August 27th, 2008 | | By Ken Mankoff
In order to have a website I have to have a computer on 24 hours a day 7 days a week. I try to be aware of my energy usage and in general try to minimize it (except for that one little habit). A webserver uses energy, but in my case it is wind powered.
If you want to calculate the cost of some electronic equipment there are some simple tools you can buy such as a Kill-a-Watt or someday the EnergyHub product line. Rather than buying yet another product, I decide to calculate the costs myself. I got the idea from http://smallnotebook.org.
You need to know two bits of information. The first is the average price per kWh on your electric bill. It should be something around 15 cents. The second is the Amps the electronic device draws. It is printed on the power brick or bottom of every product. Look for this line:
Input: 110-240V ~ 1.5A
In this example the number 1.5 is the Amps. Given those two bits of information, can calculate how much it will cost to run the device. The equation is:
A * V / 1000 * hours * cost
V is 120 in the U.S.
Plug in the numbers. This webserver uses 1.5A, time is 24/7, and NYC electric rate for wind power is 18 c/kWh. The equation becomes:
1.5A * 120V / 1000 * (24h*365d) * 18c = $283.82 per year.

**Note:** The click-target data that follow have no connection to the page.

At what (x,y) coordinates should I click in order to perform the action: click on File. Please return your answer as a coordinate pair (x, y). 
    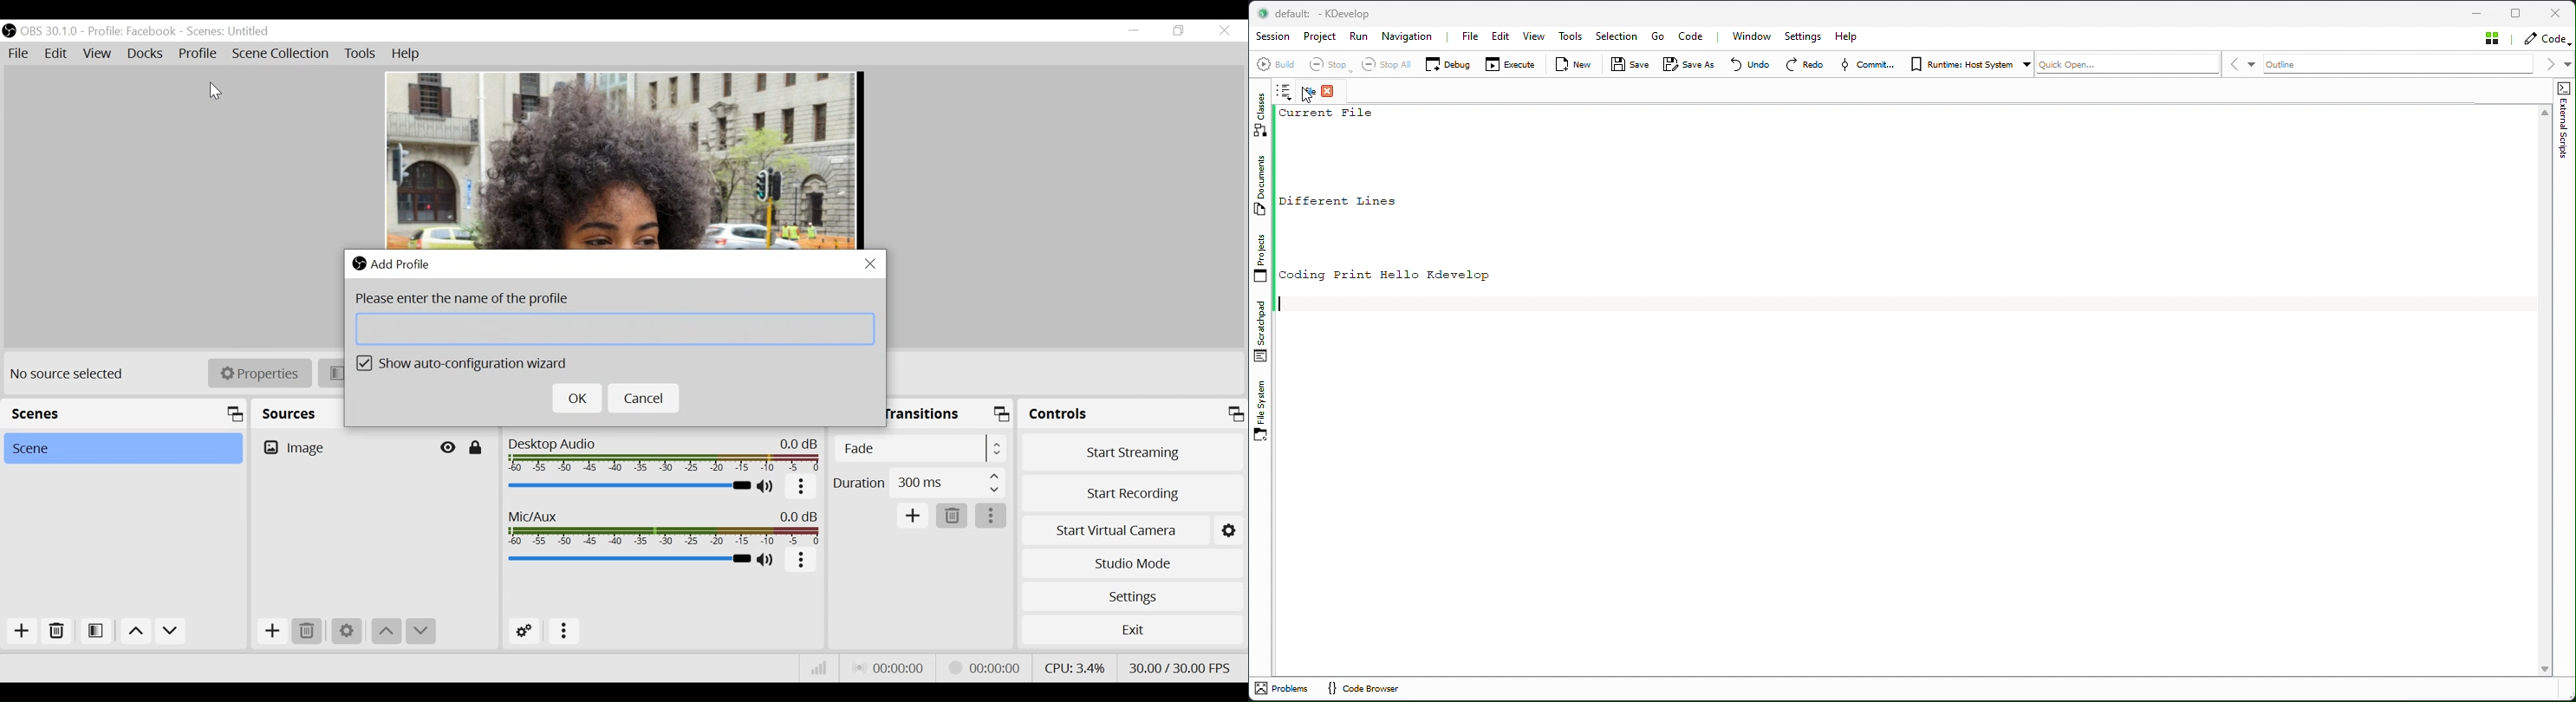
    Looking at the image, I should click on (20, 54).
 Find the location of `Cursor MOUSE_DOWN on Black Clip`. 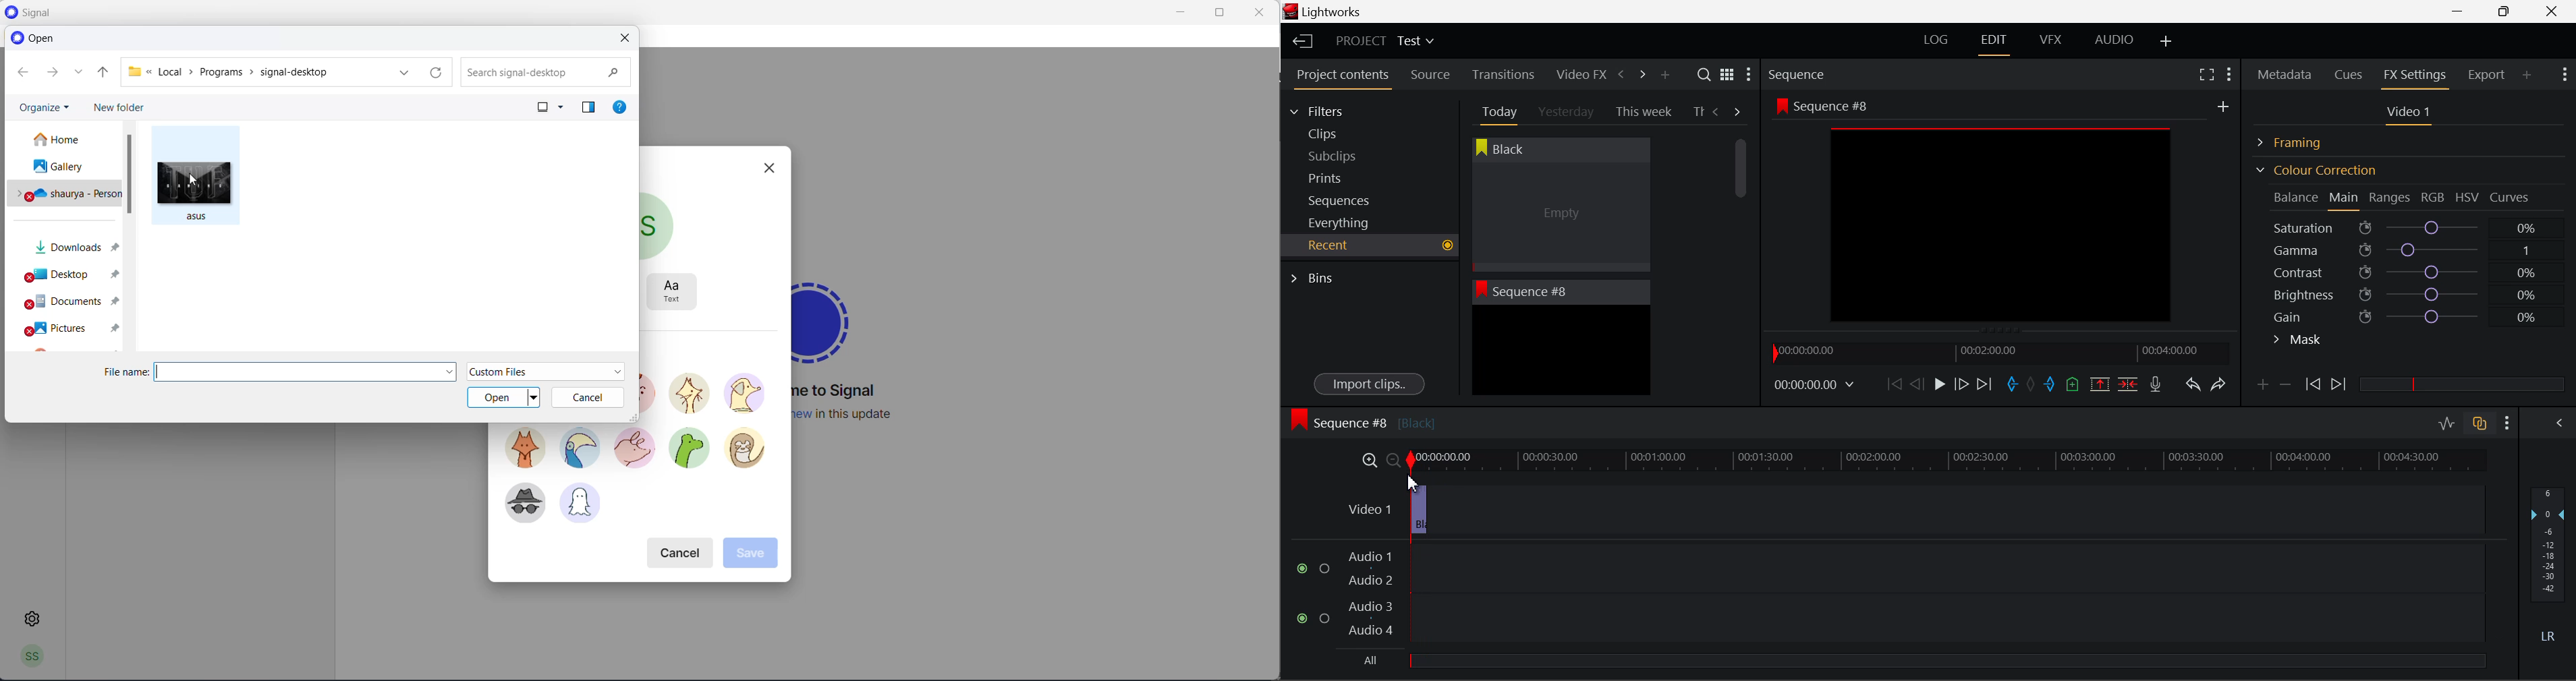

Cursor MOUSE_DOWN on Black Clip is located at coordinates (1559, 217).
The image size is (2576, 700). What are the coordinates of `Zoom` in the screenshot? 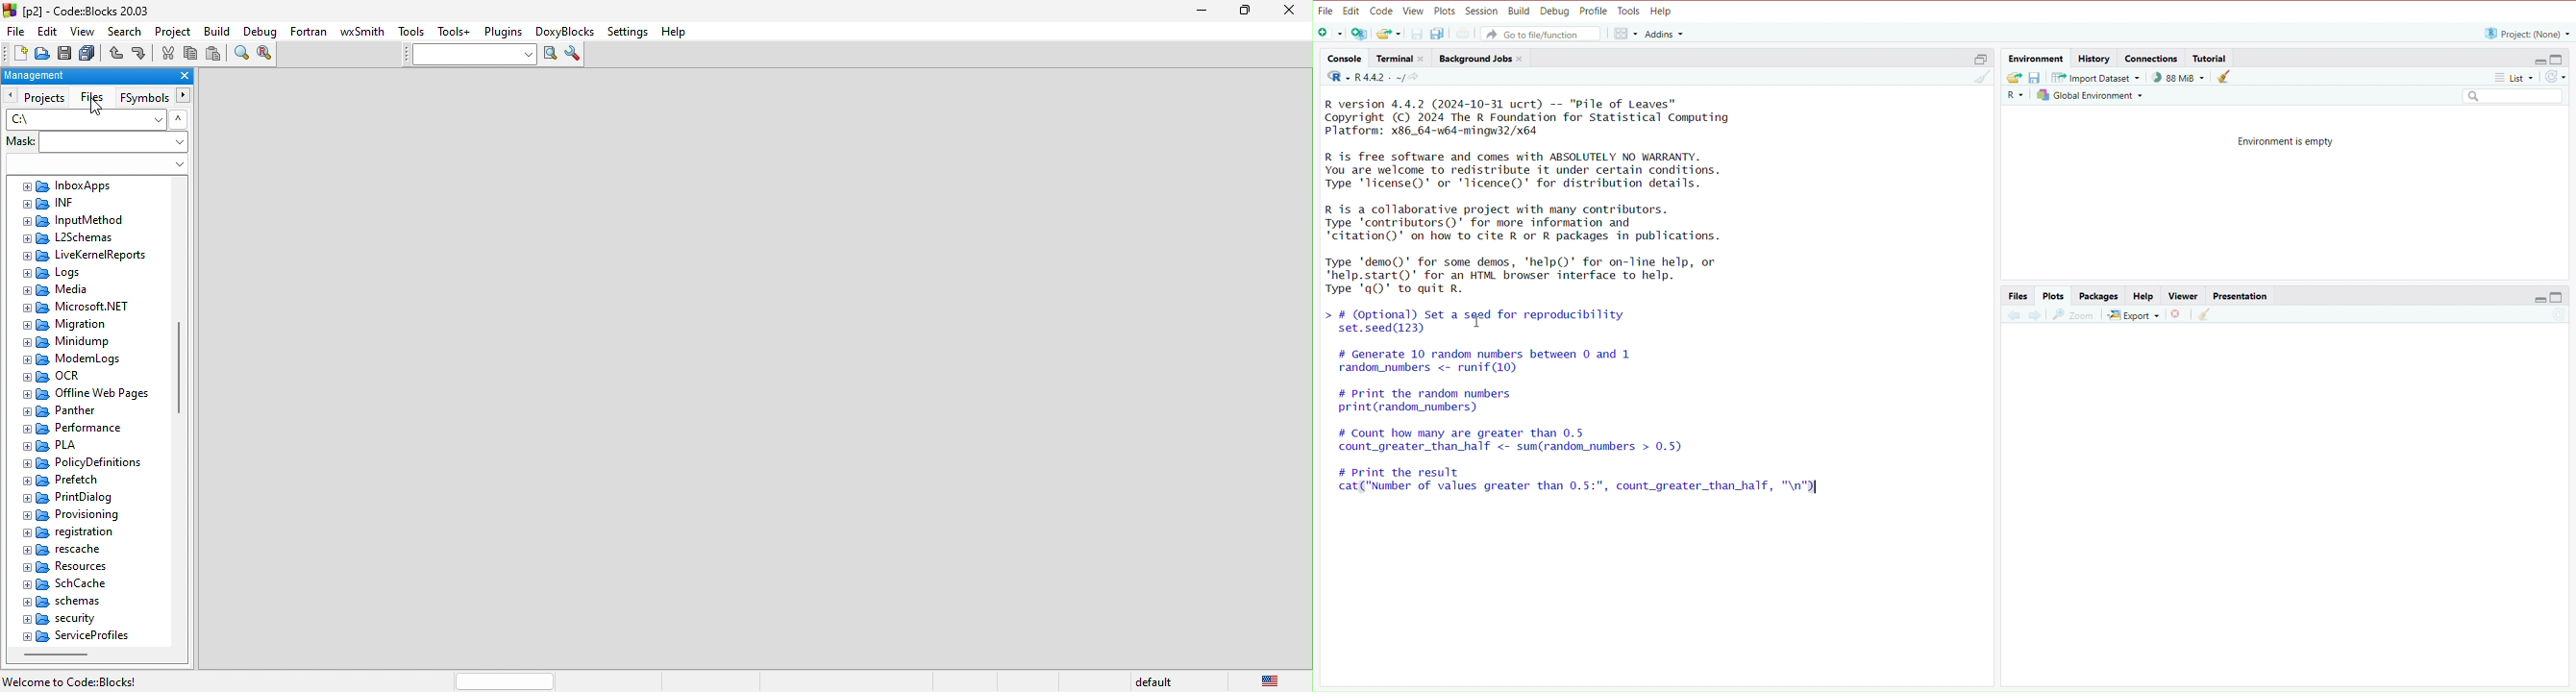 It's located at (2074, 315).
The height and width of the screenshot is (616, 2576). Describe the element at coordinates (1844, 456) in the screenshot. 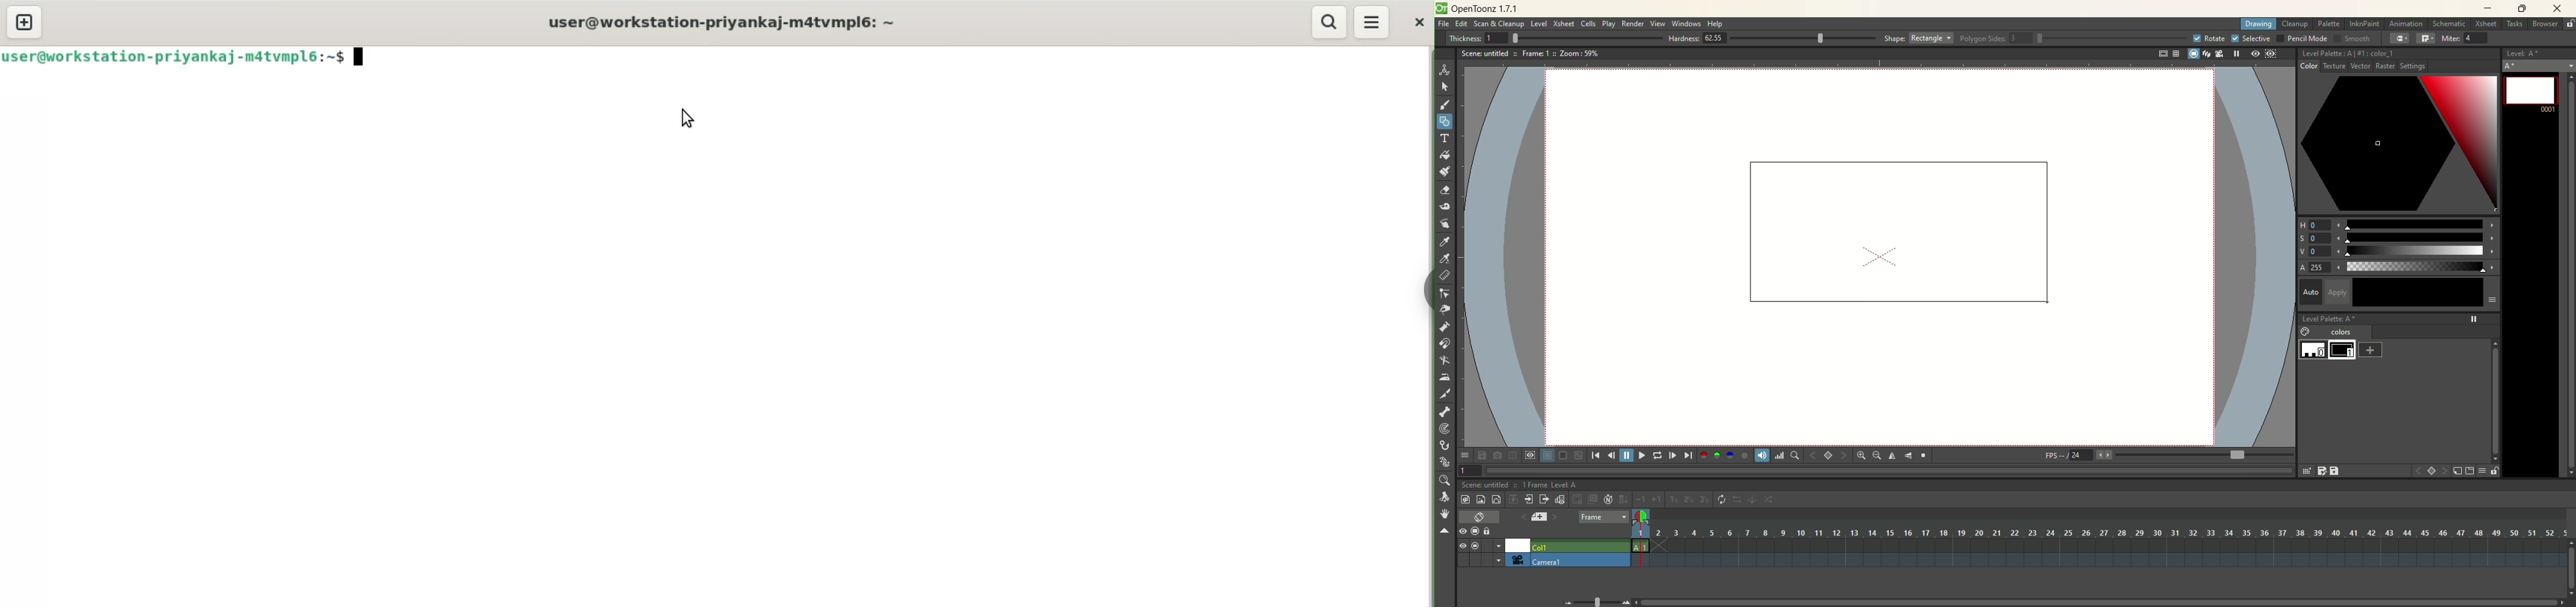

I see `next key` at that location.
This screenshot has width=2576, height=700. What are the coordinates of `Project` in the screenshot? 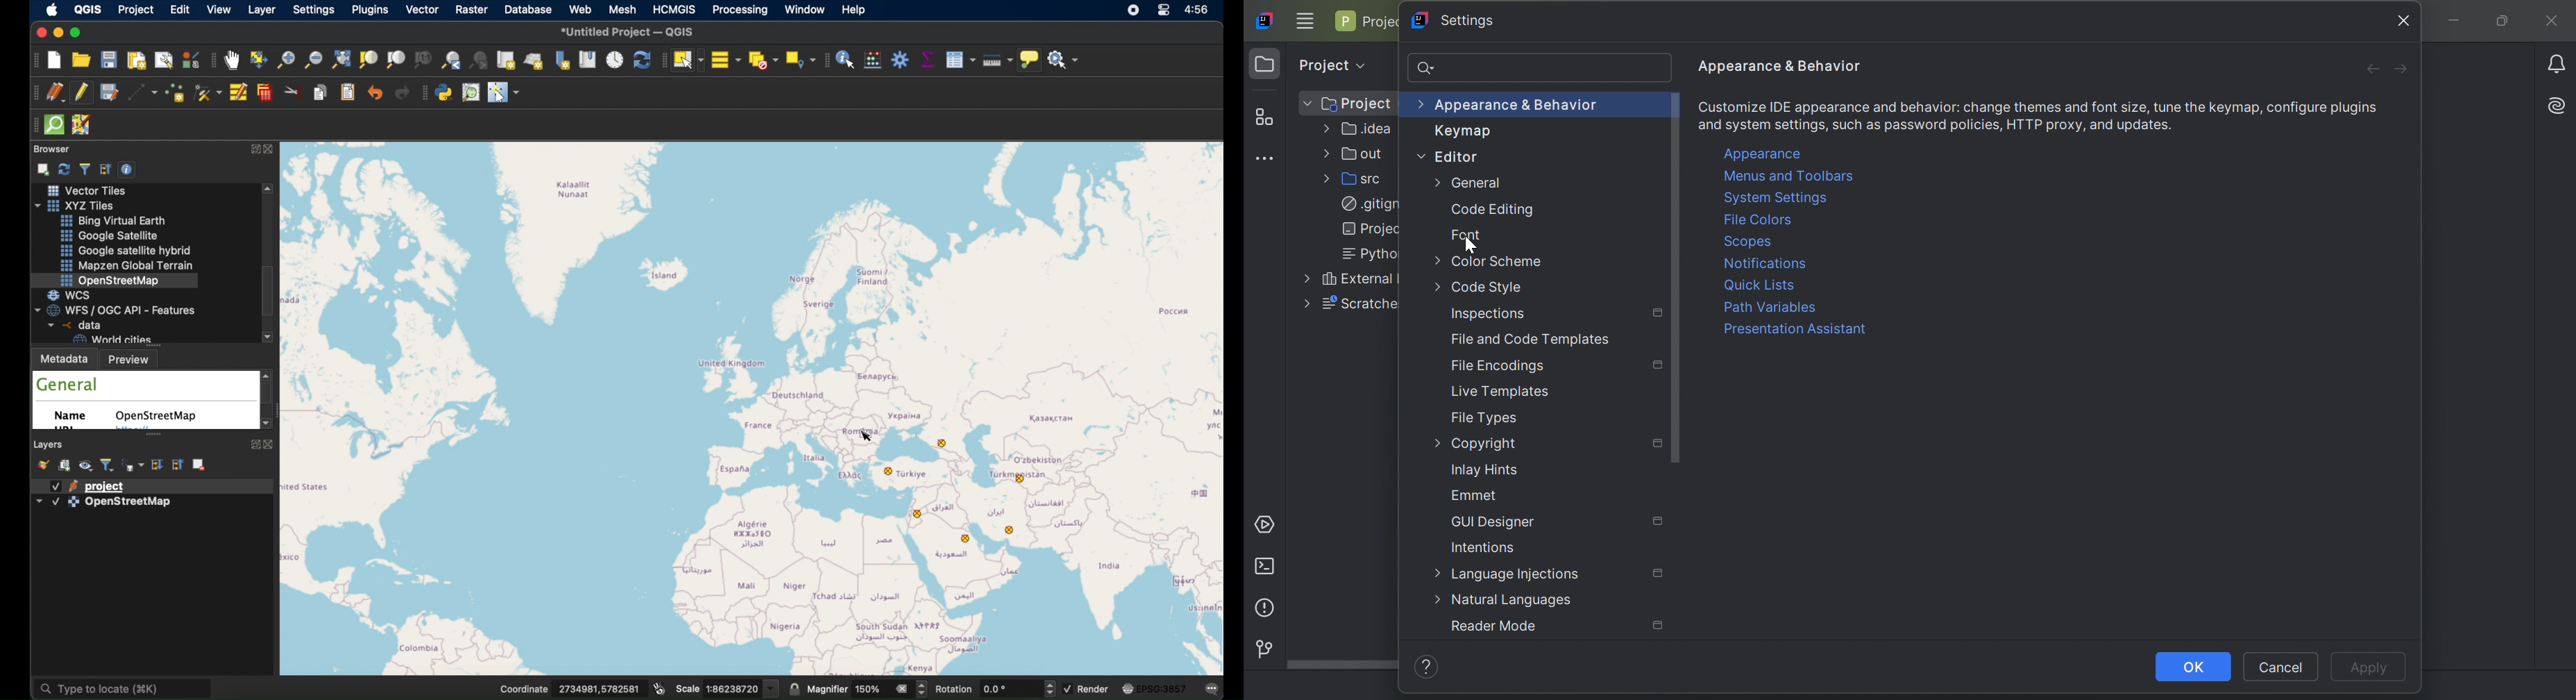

Which is a bit more than I expected. Maybe even enough to end this experiment. (If you can’t read this I’ve turned it off). For comparison, the Roomba uses 0.3A and charges for 3 hour/week. The equation becomes:
0.3 * 120 / 1000 * (3*52) * 0.18 = $1.01 / yr
The old vacuum used 9A, but was used much less (maybe 10 minutes every other week) for a cost of ~$3.